(RECORDS PROVIDED begins)
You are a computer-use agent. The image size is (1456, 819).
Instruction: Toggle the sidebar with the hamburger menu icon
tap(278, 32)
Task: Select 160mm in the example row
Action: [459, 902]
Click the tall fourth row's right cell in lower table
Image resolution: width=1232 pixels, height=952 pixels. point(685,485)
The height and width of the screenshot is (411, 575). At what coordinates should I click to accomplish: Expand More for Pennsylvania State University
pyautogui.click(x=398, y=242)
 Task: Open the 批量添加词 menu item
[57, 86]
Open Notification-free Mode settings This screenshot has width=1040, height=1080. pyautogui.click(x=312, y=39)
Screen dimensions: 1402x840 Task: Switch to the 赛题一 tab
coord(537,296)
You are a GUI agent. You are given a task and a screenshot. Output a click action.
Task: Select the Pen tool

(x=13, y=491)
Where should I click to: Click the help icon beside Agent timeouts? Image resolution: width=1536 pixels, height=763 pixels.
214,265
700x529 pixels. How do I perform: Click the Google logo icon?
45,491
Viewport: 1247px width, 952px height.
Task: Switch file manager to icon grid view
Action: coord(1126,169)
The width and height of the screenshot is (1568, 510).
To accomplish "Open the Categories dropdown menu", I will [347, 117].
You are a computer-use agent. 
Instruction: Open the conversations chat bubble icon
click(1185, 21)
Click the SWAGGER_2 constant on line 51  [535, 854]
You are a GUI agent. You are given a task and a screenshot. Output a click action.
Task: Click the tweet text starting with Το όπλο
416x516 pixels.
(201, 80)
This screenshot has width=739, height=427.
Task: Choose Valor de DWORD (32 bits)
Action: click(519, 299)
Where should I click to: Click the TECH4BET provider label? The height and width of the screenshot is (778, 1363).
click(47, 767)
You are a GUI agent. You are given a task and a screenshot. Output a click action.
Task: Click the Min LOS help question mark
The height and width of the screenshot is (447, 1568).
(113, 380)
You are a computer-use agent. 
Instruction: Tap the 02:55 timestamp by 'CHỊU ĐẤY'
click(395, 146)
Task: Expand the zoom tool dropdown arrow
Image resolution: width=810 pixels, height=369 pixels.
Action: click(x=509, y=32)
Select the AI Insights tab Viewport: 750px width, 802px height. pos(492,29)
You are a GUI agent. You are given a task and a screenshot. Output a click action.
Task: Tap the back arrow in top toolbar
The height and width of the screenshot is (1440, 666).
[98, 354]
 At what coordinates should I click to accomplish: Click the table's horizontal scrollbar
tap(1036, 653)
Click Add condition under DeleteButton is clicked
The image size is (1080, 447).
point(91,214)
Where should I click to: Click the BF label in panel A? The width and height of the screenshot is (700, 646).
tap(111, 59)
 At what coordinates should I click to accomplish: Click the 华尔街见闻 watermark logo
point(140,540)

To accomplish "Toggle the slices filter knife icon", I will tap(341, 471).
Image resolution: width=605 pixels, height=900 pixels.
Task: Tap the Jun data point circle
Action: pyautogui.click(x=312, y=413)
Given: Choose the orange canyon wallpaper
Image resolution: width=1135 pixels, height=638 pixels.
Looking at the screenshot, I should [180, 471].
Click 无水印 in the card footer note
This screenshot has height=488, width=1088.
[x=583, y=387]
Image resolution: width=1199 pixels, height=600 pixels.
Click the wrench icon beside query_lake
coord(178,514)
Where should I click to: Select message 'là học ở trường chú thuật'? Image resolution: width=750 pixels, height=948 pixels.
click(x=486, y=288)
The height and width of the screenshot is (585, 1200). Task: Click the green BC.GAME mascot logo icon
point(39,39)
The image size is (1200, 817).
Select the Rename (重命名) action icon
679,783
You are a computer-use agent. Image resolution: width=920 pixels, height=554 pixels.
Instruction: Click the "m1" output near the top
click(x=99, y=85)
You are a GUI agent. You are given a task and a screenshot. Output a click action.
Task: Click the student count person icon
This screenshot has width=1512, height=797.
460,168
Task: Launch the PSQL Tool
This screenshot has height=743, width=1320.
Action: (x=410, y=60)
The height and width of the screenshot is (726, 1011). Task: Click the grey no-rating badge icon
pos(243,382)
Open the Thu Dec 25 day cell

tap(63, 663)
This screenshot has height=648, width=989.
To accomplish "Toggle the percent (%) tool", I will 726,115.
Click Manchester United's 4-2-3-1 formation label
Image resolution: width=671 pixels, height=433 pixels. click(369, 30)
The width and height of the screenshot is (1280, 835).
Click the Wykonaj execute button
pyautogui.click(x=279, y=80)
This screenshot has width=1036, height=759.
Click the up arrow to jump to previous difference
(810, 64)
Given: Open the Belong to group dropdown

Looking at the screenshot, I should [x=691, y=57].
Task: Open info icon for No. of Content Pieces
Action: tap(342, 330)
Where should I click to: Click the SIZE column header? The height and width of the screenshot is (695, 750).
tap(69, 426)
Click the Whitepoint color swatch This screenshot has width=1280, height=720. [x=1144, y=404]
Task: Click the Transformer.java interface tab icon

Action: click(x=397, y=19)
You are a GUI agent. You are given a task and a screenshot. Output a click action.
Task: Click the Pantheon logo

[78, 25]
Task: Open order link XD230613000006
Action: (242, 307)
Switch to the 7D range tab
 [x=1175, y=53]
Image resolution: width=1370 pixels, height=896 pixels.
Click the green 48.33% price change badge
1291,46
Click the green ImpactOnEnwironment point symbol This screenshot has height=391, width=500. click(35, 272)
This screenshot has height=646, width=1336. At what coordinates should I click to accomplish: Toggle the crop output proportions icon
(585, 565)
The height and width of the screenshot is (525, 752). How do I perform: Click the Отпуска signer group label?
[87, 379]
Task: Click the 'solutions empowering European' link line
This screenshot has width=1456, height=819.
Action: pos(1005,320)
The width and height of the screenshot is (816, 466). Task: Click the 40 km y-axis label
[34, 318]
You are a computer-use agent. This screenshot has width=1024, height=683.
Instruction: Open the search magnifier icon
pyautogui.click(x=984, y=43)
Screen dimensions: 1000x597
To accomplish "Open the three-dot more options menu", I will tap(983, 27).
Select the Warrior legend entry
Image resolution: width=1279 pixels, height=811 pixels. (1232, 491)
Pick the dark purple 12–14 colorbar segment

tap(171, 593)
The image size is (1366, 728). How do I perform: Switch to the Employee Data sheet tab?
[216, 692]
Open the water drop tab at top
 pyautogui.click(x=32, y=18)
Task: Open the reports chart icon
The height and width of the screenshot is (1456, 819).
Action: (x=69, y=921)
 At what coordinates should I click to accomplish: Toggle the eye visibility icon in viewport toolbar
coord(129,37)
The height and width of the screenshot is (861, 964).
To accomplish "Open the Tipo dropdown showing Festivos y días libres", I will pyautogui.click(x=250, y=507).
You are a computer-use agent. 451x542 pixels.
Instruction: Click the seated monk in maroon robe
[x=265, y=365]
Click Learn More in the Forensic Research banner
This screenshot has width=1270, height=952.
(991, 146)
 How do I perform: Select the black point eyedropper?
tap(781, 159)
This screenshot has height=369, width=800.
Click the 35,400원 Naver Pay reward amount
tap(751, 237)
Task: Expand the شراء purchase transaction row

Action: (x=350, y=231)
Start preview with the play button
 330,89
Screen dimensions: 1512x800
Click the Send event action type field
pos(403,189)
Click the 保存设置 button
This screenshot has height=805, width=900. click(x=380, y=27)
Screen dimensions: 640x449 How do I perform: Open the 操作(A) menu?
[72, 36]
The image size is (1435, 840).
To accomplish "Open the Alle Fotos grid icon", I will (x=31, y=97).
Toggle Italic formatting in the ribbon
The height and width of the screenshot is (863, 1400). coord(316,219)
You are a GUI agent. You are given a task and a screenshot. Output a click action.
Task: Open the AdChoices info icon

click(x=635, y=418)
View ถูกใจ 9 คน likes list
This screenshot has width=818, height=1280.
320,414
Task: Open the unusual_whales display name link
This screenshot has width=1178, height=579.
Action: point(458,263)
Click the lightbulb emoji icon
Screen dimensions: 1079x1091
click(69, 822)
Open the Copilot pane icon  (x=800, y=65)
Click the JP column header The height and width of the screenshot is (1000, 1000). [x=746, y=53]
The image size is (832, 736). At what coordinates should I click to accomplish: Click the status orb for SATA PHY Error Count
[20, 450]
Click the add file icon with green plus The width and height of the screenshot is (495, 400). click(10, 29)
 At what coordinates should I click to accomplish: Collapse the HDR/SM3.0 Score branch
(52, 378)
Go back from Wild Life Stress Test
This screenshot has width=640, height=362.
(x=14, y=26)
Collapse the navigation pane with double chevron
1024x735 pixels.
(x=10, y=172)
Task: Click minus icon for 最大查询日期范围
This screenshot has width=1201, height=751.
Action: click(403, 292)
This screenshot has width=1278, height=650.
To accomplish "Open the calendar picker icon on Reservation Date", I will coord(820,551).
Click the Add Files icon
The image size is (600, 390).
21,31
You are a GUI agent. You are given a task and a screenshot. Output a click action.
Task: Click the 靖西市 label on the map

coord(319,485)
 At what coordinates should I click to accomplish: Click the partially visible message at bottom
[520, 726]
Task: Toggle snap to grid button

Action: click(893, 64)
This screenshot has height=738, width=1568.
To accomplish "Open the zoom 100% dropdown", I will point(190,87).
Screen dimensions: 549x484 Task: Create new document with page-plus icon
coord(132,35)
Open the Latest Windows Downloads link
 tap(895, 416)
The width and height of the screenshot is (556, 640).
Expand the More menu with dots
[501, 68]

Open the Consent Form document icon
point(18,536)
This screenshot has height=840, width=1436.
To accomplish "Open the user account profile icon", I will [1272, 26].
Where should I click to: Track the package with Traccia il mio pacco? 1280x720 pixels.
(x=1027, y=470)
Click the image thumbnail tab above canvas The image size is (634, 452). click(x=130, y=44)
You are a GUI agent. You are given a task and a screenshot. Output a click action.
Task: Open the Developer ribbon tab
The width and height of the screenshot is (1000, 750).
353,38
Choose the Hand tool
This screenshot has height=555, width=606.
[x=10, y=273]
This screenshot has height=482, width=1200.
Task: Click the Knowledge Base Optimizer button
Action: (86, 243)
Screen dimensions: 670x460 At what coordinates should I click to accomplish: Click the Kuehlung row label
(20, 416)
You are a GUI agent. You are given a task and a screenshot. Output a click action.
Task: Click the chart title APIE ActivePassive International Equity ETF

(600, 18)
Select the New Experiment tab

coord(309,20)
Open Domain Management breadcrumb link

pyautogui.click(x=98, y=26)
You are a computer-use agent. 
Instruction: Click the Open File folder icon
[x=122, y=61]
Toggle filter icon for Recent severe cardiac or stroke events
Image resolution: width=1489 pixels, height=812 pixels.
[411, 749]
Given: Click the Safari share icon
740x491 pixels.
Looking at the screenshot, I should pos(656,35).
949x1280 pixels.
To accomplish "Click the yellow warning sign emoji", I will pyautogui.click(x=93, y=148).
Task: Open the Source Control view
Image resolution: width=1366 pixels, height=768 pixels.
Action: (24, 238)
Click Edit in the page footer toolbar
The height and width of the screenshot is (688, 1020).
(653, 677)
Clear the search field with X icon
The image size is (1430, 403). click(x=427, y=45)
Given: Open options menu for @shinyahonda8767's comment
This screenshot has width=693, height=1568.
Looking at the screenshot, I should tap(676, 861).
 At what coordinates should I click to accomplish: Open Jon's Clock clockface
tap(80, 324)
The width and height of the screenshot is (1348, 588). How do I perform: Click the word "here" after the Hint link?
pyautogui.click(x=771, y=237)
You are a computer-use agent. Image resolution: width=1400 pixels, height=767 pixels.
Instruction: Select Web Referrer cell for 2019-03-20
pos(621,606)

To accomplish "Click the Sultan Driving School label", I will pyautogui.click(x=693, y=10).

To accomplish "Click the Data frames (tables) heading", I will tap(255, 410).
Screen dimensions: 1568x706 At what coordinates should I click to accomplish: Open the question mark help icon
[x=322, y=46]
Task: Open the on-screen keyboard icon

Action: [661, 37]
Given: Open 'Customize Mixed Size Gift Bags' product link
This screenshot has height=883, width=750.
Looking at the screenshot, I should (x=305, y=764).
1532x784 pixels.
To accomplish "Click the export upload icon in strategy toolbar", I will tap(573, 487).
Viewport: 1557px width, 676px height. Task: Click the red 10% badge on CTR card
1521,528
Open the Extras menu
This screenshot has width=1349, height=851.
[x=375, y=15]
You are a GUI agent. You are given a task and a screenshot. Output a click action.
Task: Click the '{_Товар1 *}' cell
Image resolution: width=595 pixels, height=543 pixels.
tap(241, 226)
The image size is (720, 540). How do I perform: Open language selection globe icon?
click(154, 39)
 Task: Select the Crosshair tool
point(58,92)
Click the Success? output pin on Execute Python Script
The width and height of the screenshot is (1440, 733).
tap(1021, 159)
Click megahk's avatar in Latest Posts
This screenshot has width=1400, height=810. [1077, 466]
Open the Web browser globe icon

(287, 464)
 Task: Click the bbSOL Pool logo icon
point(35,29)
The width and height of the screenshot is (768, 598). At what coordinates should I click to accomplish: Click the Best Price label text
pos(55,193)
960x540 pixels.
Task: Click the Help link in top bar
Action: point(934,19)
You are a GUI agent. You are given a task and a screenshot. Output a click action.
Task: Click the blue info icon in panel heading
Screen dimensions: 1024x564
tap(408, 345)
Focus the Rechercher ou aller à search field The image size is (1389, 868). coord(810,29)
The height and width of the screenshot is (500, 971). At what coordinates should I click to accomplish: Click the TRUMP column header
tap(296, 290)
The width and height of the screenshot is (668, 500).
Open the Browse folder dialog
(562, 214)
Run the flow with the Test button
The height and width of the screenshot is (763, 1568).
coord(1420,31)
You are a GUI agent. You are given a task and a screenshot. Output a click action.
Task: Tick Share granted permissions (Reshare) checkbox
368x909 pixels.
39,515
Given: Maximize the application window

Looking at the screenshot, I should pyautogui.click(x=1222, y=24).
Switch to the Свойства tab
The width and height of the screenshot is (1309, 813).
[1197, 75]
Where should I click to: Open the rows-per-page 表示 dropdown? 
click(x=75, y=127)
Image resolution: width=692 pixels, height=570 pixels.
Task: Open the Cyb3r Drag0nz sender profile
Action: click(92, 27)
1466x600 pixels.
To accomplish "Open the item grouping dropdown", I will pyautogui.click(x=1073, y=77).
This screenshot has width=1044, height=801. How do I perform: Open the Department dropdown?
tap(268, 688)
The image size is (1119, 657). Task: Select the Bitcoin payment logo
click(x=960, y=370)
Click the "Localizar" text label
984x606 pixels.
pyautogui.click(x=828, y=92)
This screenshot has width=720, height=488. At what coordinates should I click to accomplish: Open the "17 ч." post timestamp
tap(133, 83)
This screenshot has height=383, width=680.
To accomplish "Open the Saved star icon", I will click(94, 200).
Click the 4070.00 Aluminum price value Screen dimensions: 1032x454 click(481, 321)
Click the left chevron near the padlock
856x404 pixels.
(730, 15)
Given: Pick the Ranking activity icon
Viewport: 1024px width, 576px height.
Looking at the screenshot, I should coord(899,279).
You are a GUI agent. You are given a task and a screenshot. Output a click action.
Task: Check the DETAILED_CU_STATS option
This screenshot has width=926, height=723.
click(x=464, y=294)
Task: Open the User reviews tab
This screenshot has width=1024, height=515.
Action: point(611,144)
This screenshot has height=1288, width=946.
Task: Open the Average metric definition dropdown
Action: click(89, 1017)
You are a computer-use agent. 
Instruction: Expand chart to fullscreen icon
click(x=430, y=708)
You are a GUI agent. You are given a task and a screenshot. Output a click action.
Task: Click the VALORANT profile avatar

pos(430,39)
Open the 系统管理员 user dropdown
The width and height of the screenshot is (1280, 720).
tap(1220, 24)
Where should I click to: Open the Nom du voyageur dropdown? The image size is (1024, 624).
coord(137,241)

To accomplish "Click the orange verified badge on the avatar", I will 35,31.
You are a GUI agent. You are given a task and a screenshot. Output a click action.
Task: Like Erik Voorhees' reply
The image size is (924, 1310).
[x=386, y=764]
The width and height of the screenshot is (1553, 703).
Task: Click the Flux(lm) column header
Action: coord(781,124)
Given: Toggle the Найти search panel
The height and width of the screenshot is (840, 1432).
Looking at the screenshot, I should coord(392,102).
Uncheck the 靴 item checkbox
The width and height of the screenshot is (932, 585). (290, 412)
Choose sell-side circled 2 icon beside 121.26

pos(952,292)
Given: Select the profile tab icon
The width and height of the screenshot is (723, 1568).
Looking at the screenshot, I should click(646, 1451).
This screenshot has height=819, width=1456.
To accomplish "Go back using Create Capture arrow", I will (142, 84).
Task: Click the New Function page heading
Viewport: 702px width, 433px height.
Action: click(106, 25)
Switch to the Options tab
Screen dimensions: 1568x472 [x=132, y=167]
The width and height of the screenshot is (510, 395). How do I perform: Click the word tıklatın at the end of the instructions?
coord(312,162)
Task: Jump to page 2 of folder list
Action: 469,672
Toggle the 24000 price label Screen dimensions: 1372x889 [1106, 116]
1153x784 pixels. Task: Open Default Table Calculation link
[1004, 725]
(RECORDS PROVIDED ends)
== HOW TO COMPLETE THIS TASK ==
Within the entries above, find every line where the string "zoom" occurs, and copy it.

== REPLY TO THE TASK ==
Task: Expand the zoom tool dropdown arrow
To accomplish "Open the zoom 100% dropdown", I will point(190,87).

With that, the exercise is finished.